PODER JUDICIAL Y FISCALÍA DE LA NACIÓN: VERGÜENZA NACIONAL

El diario El Comercio presentó el domingo 1ero de octubre los resultados de una encuesta realizada por Ipsos Perú durante el mes de setiembre, en la que se consultaba simplemente, “¿En qué instituciones confían los peruanos?”

Los resultados tanto para el Poder Judicial como para la Fiscalía de la Nación son vergonzosos, pues el nivel de confianza que arrojó la encuesta fue de 32% y 35% respectivamente, lo que quiere decir que alrededor del 60% de la población desconfía de estas importantes instituciones.

Por mencionar algunas de las últimas resoluciones del Poder Judicial: La absolución a los gobernadores regionales de Iquitos y Ayacucho, la disposición de arresto domiciliario para Luis Donaire Flores, alias ‘Pato Ciego’, quien se encontraba recluido en el penal de Challapalca, acusado de seis crímenes; la revocación de la orden de prisión preventiva por otra de comparecencia restrictiva, a favor de Félix Moreno, Gobernador Regional del Callao y que le permitirá seguir ejerciendo el cargo y por supuesto, seguir delinquiendo; la liberación de Guillermo Riera, quien en mayo de este año provocó un accidente en la Costa Verde que ocasionó la muerte de tres personas y que en lugar de responder de inmediato a la justicia o auxiliar a las víctimas y menos someterse al dosaje etílico, fugó a Miami, mientras, otra persona se hacía responsable del accidente. Por último, la reciente Casación N° 92-2017-Arequipa, emitida por la Segunda Sala Penal Transitoria de la Corte Suprema, que debilita la lucha contra el lavado de activos.

Por el lado de la Fiscalía de la Nación, está el escandaloso archivamiento de la investigación al ex secretario general de Fuerza Popular Joaquín Ramírez y a Keiko Fujimori por el delito de lavado de activos.

Y por ambas instituciones, el manejo o peloteo sospechoso y poco transparente que hacen en torno al caso Ecoteva que se le sigue a Alejandro Toledo. De manera incomprensible, además, el impresentable juez Abel Concha suspendió recientemente la orden de arresto provisional que él mismo había dictado contra el expresidente.

Como estos, que son casos mediáticos, hay decenas de miles de procesos en los que se cometen atropellos e injusticias.

¿Dónde estamos? ¿De qué jueces y fiscales dependemos? ¿Cómo confiar en estas instituciones tan desprestigiadas?

Soy una persona formada en el sector privado, educado y respetuoso de las leyes, que siempre ha visto al Poder Judicial como algo sucio, con gente sin principios, sin educación y de mala calaña. Siento mucho temor de que alguna vez, por alguna situación circunstancial, tenga que tratar con este montón de mediocres, fracasados y tinterillos.
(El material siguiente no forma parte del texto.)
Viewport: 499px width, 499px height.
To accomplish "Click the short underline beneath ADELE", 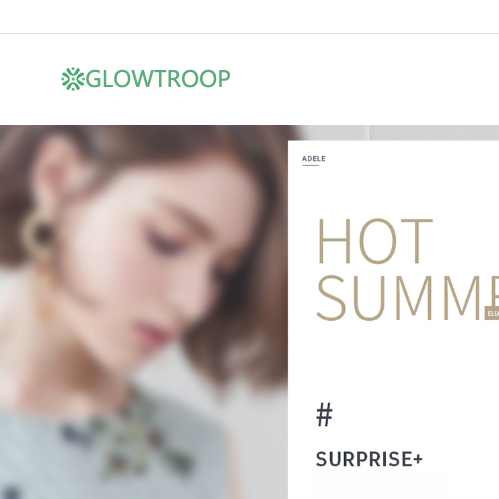I will coord(310,165).
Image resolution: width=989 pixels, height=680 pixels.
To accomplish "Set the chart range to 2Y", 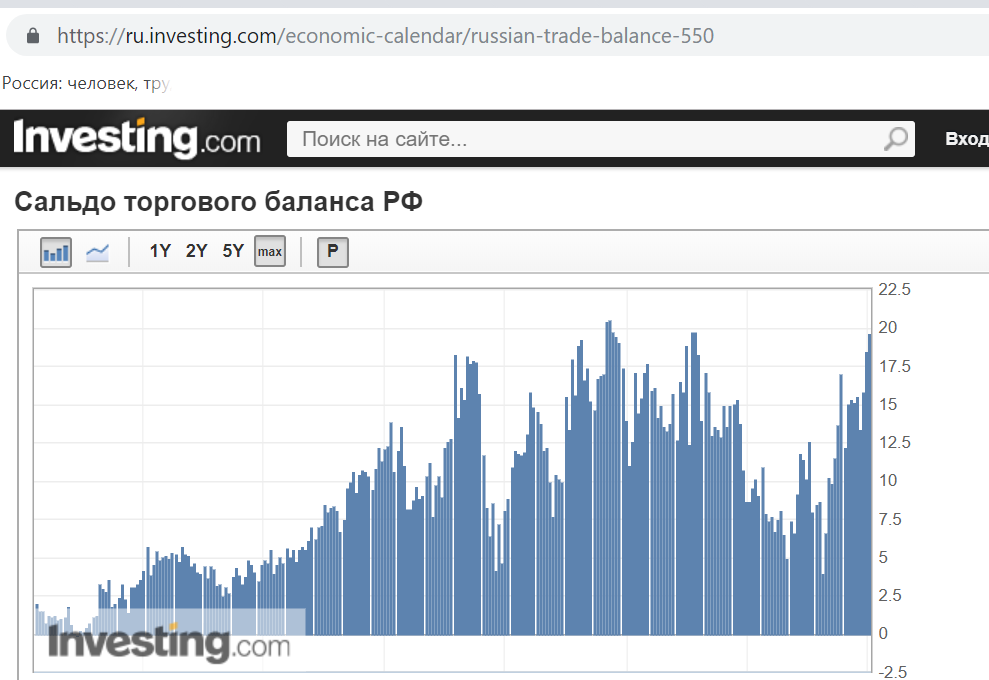I will [x=196, y=252].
Supongo, y todos los abogados deben saberlo, desde hace muchísimo tiempo, que existe un sistema establecido, pervertido, por supuesto corrupto y podrido, que hace que el “sistema” funcione.

Supongo también, que existe un tarifario de precios, no publicado, para que las denuncias avancen o no avancen, para que los juicios vayan en el sentido que dicta la billetera, para que los que deben estar presos no estén presos.

¿De quién depende hacer una reforma radical de nuestro sistema judicial?